◆ EXERCISE INSTRUCTIONS
Recast the lines from the line with "Task: Click the Council" to the line with "Action: (720, 96)" as a JSON list of strings, one string per line, leaving out blank lines.

[Text and item location entries]
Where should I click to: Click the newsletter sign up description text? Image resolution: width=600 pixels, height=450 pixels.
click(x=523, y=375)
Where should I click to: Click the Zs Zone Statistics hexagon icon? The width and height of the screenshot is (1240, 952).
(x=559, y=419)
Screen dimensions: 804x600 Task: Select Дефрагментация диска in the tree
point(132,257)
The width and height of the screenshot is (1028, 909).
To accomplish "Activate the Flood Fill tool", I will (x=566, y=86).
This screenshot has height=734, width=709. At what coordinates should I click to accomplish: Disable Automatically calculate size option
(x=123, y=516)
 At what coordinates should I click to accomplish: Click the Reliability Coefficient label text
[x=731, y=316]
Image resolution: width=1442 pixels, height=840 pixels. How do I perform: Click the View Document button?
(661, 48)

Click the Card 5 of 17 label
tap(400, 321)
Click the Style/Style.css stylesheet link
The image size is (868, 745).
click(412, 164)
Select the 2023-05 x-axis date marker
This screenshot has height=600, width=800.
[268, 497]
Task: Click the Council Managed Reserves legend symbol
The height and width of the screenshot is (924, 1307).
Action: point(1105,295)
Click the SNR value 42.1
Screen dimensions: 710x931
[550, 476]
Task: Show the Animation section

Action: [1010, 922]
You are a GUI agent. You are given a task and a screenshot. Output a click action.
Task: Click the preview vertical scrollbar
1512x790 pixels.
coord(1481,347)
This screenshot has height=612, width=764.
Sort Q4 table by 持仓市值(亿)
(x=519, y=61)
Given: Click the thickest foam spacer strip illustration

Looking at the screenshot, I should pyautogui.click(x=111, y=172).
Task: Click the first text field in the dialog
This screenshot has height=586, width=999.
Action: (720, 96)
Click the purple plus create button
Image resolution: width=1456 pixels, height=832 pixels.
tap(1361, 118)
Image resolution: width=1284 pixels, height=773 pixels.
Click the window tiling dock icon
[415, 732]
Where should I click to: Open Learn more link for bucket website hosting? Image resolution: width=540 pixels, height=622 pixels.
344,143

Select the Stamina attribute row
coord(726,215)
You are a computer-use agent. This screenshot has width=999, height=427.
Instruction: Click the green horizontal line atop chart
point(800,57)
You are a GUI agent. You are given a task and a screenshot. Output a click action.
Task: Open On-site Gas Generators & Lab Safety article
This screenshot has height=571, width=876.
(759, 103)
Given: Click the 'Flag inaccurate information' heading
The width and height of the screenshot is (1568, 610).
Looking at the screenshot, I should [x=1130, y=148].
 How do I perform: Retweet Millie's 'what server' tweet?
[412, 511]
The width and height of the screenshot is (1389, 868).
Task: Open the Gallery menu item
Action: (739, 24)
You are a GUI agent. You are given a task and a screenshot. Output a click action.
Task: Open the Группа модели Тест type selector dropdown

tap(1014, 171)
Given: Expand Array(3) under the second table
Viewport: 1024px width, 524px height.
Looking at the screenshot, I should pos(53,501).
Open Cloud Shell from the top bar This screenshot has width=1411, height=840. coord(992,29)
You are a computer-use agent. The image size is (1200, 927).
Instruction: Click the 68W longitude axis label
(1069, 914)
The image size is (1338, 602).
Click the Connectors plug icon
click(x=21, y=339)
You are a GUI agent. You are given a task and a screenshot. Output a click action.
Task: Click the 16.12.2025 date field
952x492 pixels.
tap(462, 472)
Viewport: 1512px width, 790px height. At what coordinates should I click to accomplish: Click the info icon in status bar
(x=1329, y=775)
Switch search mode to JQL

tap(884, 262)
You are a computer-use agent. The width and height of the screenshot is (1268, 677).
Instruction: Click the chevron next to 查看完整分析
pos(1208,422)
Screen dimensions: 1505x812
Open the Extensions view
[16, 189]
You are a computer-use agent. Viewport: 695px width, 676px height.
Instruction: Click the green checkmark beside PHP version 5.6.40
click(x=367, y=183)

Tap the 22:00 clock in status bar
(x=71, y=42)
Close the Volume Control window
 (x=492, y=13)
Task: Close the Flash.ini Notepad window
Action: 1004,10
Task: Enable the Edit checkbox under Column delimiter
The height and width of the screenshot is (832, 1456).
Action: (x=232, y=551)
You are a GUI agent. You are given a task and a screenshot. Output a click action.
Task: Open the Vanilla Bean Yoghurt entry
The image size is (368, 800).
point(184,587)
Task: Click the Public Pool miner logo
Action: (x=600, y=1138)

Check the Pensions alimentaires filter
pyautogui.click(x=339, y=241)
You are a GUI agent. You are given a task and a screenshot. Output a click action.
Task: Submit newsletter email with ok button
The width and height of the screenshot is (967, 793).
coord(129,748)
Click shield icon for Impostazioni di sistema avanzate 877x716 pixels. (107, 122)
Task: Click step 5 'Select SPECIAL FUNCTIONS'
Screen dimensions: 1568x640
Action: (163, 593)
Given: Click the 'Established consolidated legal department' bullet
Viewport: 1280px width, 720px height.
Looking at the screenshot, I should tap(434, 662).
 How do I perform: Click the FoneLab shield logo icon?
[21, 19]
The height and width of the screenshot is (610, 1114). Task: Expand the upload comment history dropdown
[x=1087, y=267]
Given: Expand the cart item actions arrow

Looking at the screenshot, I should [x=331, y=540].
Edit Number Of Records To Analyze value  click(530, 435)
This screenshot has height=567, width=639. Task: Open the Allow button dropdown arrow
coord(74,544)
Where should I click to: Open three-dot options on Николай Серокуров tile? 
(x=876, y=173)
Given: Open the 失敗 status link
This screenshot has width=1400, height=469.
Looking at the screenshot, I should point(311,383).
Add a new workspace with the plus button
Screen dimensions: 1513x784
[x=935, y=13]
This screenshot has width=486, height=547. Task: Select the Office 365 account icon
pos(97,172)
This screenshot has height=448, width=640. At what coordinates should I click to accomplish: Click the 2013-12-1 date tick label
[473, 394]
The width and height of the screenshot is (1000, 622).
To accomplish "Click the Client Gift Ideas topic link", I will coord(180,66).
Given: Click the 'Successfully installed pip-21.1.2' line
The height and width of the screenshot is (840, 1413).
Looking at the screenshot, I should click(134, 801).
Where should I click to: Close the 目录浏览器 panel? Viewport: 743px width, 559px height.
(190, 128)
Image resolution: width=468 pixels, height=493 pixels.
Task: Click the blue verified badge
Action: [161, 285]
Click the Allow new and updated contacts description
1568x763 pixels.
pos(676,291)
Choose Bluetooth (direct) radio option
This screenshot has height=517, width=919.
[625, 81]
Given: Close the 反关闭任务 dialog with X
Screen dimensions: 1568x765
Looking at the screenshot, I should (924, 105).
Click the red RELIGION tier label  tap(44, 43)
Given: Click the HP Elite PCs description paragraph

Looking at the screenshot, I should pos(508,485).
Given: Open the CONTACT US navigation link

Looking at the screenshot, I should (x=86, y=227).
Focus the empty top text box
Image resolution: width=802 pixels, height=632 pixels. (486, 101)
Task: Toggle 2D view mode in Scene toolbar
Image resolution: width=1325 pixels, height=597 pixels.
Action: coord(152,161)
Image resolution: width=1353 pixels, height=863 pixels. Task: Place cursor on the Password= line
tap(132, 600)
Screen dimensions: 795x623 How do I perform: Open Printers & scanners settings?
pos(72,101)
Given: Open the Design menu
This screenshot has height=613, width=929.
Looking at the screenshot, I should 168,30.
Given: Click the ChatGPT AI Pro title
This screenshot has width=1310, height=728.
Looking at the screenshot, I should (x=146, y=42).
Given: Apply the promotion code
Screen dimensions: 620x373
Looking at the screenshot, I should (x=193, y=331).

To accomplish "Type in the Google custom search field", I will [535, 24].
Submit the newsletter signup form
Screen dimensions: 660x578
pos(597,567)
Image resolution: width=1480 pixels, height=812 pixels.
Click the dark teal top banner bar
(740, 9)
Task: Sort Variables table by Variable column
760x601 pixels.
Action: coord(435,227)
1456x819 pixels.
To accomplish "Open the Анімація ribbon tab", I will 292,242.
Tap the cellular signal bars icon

◆ SOLUTION TO THIS PROBLEM
[
  "Task: Click the Council Managed Reserves legend symbol",
  "The height and width of the screenshot is (924, 1307).",
  "Action: point(1105,295)",
  "Click the SNR value 42.1",
  "Screen dimensions: 710x931",
  "[550, 476]",
  "Task: Show the Animation section",
  "Action: [1010, 922]",
  "You are a GUI agent. You are given a task and a screenshot. Output a click action.",
  "Task: Click the preview vertical scrollbar",
  "1512x790 pixels.",
  "coord(1481,347)",
  "This screenshot has height=612, width=764.",
  "Sort Q4 table by 持仓市值(亿)",
  "(x=519, y=61)",
  "Given: Click the thickest foam spacer strip illustration",
  "Looking at the screenshot, I should pyautogui.click(x=111, y=172).",
  "Task: Click the first text field in the dialog",
  "This screenshot has height=586, width=999.",
  "Action: (720, 96)"
]